Your goal: Find every line below with the string "breadcrumb" and pick it out.

===============

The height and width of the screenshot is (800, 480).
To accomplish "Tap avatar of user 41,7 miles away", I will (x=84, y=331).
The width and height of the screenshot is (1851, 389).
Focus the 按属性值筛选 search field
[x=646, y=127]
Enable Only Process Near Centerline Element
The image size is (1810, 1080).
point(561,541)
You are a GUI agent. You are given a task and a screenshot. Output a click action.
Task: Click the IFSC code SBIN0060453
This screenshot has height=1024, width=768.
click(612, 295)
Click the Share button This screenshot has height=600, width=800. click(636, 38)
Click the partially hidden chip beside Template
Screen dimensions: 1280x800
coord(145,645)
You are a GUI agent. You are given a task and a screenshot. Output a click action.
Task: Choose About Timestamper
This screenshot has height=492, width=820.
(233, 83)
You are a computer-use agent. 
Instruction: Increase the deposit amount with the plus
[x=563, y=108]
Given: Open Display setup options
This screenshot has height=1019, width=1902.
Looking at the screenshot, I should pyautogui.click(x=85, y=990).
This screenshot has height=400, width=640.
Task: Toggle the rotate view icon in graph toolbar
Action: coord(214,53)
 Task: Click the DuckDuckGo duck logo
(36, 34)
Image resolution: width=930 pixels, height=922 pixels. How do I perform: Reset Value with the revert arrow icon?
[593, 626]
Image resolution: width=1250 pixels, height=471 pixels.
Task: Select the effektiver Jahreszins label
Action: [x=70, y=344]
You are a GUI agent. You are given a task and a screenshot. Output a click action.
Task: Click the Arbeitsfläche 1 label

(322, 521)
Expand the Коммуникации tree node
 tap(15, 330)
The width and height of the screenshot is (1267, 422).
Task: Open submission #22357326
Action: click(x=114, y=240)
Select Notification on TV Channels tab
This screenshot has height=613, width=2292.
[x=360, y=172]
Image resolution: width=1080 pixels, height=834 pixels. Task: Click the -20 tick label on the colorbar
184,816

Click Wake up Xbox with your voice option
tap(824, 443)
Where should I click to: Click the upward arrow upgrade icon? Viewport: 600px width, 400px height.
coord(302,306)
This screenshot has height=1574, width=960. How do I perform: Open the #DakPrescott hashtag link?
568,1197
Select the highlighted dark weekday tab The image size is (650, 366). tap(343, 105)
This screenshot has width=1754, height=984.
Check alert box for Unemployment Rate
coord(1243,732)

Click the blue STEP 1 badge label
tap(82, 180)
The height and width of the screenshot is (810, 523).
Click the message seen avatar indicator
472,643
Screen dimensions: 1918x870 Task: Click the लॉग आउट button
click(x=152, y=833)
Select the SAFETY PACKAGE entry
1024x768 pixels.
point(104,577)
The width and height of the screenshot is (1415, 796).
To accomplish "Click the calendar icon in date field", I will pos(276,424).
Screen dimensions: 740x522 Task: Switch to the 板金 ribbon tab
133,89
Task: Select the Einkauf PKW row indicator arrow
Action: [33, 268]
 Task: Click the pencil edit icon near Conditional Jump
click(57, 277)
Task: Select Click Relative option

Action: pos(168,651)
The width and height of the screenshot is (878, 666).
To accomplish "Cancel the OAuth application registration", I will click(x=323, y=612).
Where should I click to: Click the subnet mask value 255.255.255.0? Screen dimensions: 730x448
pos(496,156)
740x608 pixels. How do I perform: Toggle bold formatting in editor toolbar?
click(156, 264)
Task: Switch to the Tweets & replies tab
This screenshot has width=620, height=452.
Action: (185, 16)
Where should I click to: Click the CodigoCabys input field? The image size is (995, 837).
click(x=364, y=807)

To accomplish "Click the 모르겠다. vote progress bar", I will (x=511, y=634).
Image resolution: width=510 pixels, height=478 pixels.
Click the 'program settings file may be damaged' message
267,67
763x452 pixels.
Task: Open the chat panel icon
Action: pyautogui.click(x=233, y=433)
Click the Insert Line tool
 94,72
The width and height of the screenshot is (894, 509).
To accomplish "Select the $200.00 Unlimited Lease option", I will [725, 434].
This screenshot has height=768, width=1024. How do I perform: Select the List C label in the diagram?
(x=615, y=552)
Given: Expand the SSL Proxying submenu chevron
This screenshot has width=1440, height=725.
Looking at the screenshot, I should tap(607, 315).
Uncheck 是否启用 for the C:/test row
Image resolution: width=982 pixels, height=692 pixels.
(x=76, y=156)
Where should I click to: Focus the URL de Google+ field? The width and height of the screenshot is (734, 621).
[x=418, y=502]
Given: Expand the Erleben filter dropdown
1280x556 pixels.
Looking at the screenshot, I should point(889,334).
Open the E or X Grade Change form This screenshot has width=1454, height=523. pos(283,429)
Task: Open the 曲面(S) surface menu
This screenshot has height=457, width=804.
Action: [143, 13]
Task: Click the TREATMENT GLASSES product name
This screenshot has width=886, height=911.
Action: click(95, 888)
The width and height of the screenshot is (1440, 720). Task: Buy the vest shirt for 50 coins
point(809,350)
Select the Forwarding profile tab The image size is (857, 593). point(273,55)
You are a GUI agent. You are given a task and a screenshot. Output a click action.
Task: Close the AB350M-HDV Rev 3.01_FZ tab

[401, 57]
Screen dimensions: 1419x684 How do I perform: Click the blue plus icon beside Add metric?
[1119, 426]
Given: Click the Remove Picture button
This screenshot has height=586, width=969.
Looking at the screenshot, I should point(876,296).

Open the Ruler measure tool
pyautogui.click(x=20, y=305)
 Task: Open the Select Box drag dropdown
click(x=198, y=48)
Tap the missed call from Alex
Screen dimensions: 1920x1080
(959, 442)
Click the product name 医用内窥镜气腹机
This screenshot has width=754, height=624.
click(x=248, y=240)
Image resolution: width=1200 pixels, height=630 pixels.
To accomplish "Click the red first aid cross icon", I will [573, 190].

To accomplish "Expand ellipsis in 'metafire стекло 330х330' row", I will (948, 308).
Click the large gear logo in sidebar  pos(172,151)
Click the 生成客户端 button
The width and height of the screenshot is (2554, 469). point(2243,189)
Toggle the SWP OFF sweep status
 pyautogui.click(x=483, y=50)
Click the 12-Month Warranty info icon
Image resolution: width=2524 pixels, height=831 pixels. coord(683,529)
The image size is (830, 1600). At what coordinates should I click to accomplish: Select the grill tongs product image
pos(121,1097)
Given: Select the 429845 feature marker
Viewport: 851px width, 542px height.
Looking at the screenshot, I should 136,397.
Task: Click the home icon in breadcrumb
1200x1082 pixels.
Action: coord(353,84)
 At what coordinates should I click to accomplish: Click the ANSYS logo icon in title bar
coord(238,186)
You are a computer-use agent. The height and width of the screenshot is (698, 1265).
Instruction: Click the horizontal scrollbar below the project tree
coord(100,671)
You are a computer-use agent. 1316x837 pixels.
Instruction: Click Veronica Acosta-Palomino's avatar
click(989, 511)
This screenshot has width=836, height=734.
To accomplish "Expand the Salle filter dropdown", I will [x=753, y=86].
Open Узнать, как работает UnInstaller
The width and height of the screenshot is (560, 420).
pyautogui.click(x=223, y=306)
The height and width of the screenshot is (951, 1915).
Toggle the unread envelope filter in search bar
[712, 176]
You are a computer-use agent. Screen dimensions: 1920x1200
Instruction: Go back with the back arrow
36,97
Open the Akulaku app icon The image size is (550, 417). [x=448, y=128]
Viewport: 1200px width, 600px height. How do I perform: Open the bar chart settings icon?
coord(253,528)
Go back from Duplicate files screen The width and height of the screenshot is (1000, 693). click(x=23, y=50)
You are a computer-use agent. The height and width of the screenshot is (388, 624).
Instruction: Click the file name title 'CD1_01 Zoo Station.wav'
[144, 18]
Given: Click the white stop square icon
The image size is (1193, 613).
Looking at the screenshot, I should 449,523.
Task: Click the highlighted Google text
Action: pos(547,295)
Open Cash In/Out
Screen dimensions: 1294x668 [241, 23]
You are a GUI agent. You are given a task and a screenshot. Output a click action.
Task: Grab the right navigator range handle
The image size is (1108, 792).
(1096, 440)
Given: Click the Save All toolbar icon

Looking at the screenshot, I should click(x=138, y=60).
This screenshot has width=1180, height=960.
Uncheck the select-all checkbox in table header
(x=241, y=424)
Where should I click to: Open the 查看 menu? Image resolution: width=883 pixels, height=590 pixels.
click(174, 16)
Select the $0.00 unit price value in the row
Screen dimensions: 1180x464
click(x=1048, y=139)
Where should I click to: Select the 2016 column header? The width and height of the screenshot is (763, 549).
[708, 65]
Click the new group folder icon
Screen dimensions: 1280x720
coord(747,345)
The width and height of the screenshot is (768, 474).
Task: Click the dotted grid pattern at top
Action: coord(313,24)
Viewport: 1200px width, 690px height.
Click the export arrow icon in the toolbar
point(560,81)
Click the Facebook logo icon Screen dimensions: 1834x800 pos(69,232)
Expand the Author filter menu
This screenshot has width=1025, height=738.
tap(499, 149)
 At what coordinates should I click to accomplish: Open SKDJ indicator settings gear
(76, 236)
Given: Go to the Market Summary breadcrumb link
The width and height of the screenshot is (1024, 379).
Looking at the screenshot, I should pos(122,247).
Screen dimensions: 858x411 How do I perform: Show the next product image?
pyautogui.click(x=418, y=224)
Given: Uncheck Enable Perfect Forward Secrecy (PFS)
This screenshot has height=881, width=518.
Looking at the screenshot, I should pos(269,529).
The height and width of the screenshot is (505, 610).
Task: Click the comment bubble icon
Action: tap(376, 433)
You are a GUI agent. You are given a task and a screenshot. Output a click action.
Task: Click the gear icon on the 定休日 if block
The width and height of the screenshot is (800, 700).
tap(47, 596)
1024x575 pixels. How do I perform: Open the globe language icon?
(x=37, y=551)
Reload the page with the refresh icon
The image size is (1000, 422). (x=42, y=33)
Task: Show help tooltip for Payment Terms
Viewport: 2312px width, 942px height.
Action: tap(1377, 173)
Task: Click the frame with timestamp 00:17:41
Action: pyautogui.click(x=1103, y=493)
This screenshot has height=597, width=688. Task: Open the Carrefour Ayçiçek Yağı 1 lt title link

===============

Exercise response:
Task: Click the home icon in breadcrumb
Given: Go to the Market Summary breadcrumb link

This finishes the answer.